» **Source excerpt**
Skip to content

RFC 6902 JSON Patch Implementation Design

Overview

This document outlines the design for implementing RFC 6902 JSON Patch support in glaze, providing diff and patch functionality for glz::generic JSON values.

Goals

  1. RFC 6902 Compliance - Support all six patch operations: add, remove, replace, move, copy, test
  2. Idiomatic glaze API - Follow existing patterns (e.g., expected return types, options structs)
  3. Performance - Minimize allocations, support in-place modifications
  4. Correctness - Atomic patch application with rollback on failure

Non-Goals

  1. Compile-time struct diffing (future enhancement)
  2. JSON Merge Patch (RFC 7386) - separate feature
  3. Three-way merge functionality

API Design

Patch Operation Structure

namespace glz
{
   // RFC 6902 operation types
   enum struct patch_op_type : uint8_t {
      add,
      remove,
      replace,
      move,
      copy,
      test
   };

   // Single patch operation
   // Uses std::optional for fields that are only present for certain operations:
   // - value: required for add, replace, test
   // - from: required for move, copy
   struct patch_op
   {
      patch_op_type op{};
      std::string path{};                    // JSON Pointer (RFC 6901)
      std::optional<generic> value{};        // For add, replace, test
      std::optional<std::string> from{};     // For move, copy
   };

   // patch_op is reflectable - no glz::meta needed since member names
   // match the JSON keys. std::optional fields are automatically omitted
   // when std::nullopt during serialization.

   template <>
   struct meta<patch_op_type>
   {
      using enum patch_op_type;
      static constexpr auto value = enumerate(add, remove, replace, move, copy, test);
   };

   // A patch document is an array of operations
   using patch_document = std::vector<patch_op>;
}

Primary Functions

namespace glz
{
   // Generate a patch document that transforms 'source' into 'target'
   // Guarantees:
   //   auto doc = source;
   //   patch(doc, diff(source, target));
   //   assert(doc == target);
   [[nodiscard]] expected<patch_document, error_ctx> diff(
      const generic& source,
      const generic& target,
      diff_opts opts = {}
   );

   // Apply a patch document to a JSON value (in-place modification)
   [[nodiscard]] error_ctx patch(
      generic& document,
      const patch_document& ops,
      patch_opts opts = {}
   );

   // Apply a patch document, returning a new value (non-mutating)

» **Request 1**
Please list the operation types named in the patch_op_type enum of the JSON Patch design document.
» **Request 2**
Write the next part of the JSON Patch design document, starting right after its final line.

» **Given material**
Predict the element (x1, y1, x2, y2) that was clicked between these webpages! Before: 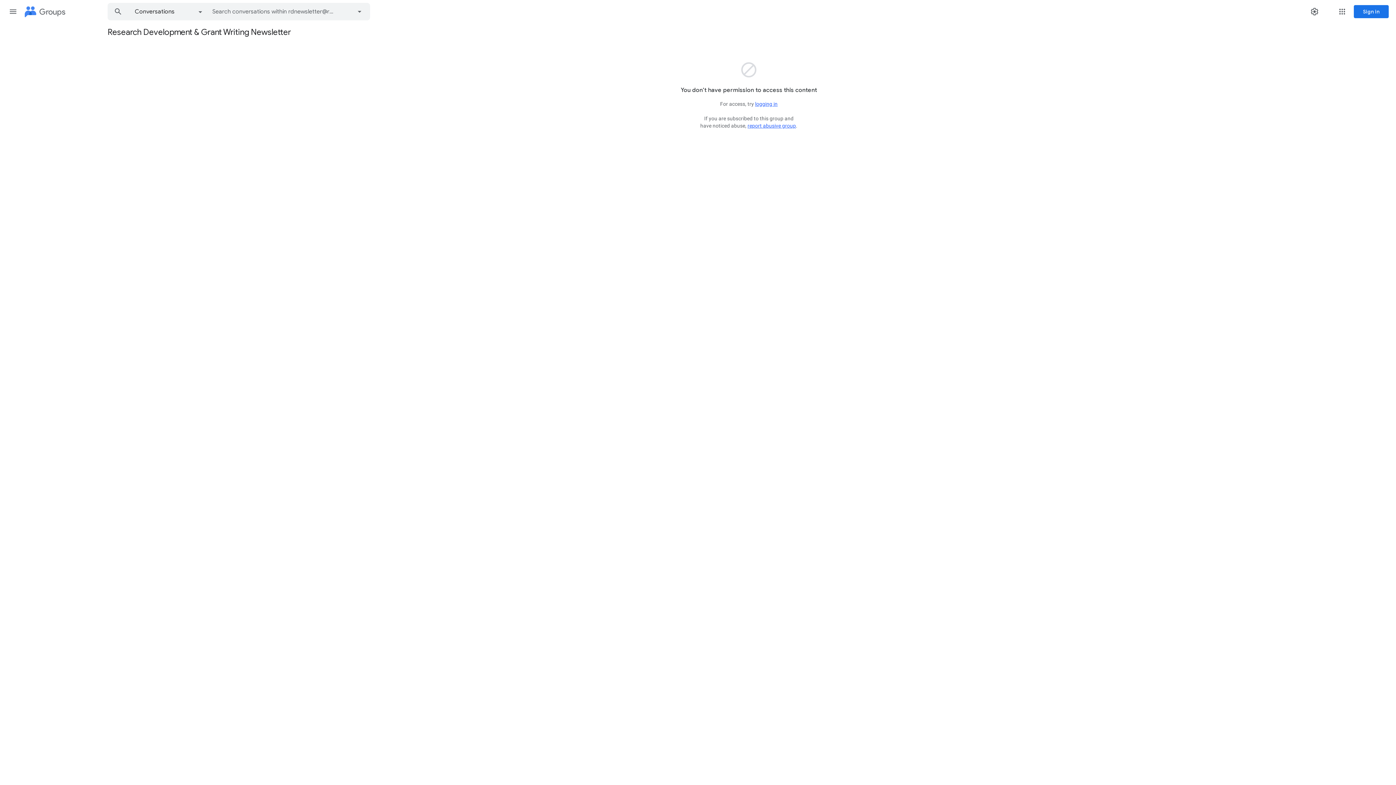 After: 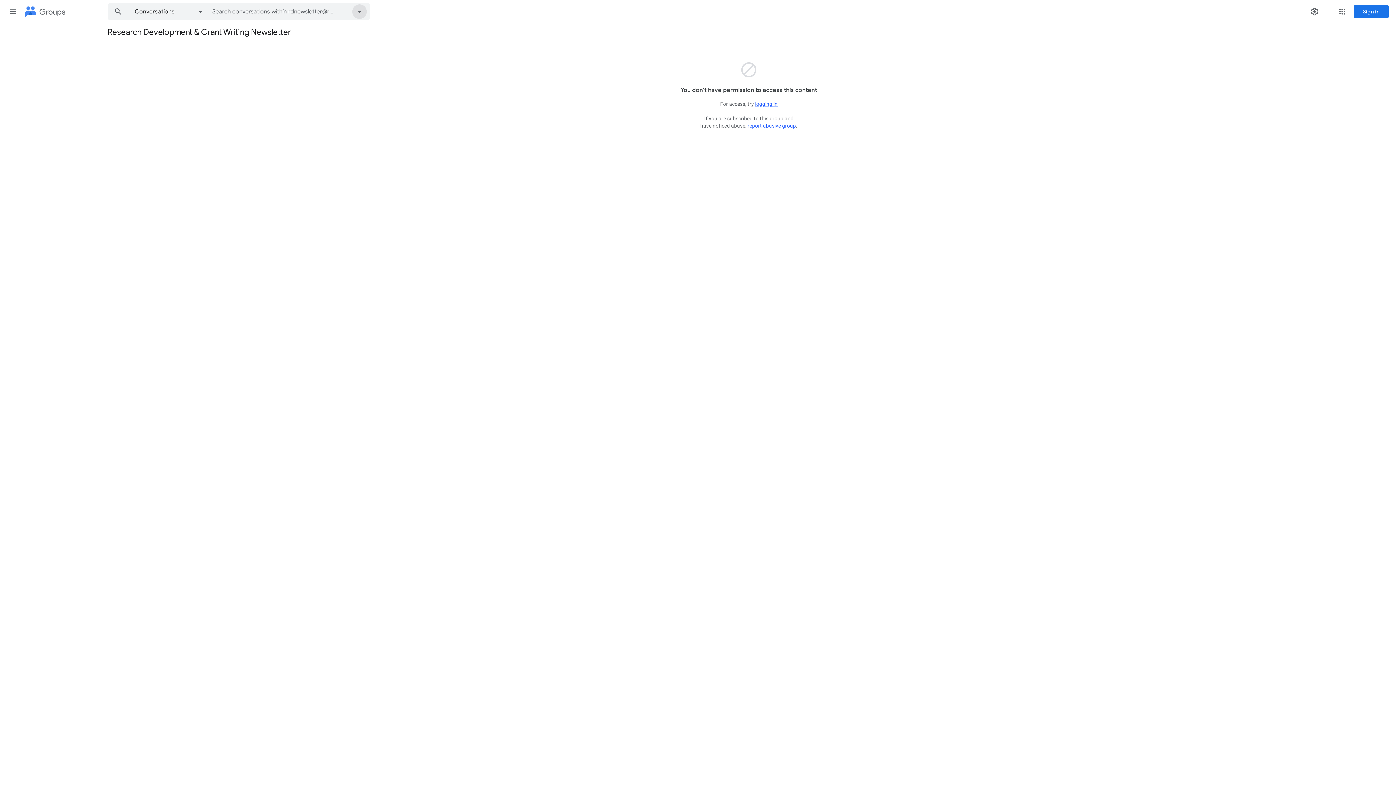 Action: bbox: (349, 3, 369, 20)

» **Exercise result 1**
add, remove, replace, move, copy, test

» **Exercise result 2**
   [[nodiscard]] expected<generic, error_ctx> patched(
      const generic& document,
      const patch_document& ops,
      patch_opts opts = {}
   );

   // Convenience overloads for JSON string input
   [[nodiscard]] expected<patch_document, error_ctx> diff(
      std::string_view source_json,
      std::string_view target_json,
      diff_opts opts = {}
   );

   [[nodiscard]] expected<std::string, error_ctx> patch_json(
      std::string_view document_json,
      std::string_view patch_json,
      patch_opts opts = {}
   );
}

Options Structure

namespace glz
{
   struct diff_opts
   {
      // Generate move operations when a value is removed and added elsewhere
      // Default: false (only generates add/remove/replace like nlohmann)
      bool detect_moves = false;

      // Generate copy operations when identical values appear in target
      // Default: false
      bool detect_copies = false;

      // For arrays: use LCS (longest common subsequence) for smarter diffs
      // Default: false (simpler index-based comparison)
      bool array_lcs = false;
   };

   struct patch_opts
   {
      // If true, create intermediate objects/arrays for add operations
      // Default: false (RFC 6902 compliant - parent must exist)
      // RFC 6902 Section 4.1: "The target location MUST reference one of:
      // the root of the target document, a member to add to an existing object,
      // or an element to add to an existing array."
      bool create_intermediate = false;

      // If true, rollback all changes on any operation failure
      // Default: true (atomic application)
      // Note: Requires O(n) space for backup copy of document
      bool atomic = true;
   };
}

Detailed Design

Building on Existing Infrastructure

Glaze already has JSON Pointer support that this implementation should build upon:

Existing Function Location Usage
navigate_to(generic*, sv) generic.hpp Navigate to a location in generic JSON
seek(func, value, json_ptr) seek.hpp Call function on value at path
glz::get<T>(value, path) seek.hpp Get typed reference at path
glz::set(value, path, val) seek.hpp Set value at path

The patch implementation should reuse these rather than creating parallel infrastructure.

1. Diff Algorithm

The diff algorithm recursively compares two generic values and generates patch operations.

Pseudocode

diff(source, target, path) -> operations:
    if source.type != target.type:
        return [replace(path, target)]

    switch source.type:
        case null, bool, number, string:
            if source != target:
                return [replace(path, target)]
            return []

        case object:
            ops = []
            // Keys removed from source
            for key in source.keys():
                if key not in target:
                    ops.append(remove(path + "/" + escape(key)))

            // Keys added or modified
            for key in target.keys():
                child_path = path + "/" + escape(key)
                if key not in source:
                    ops.append(add(child_path, target[key]))
                else:
                    ops.extend(diff(source[key], target[key], child_path))
            return ops

        case array:
            // Simple approach: compare by index
            ops = []
            min_len = min(source.size(), target.size())

            for i in range(min_len):
                ops.extend(diff(source[i], target[i], path + "/" + str(i)))

            // Handle length differences
            if target.size() > source.size():
                for i in range(min_len, target.size()):
                    ops.append(add(path + "/" + str(i), target[i]))
            else:
                // Remove from end to avoid index shifting
                for i in range(source.size() - 1, min_len - 1, -1):
                    ops.append(remove(path + "/" + str(i)))

            return ops

JSON Pointer Escaping (RFC 6901)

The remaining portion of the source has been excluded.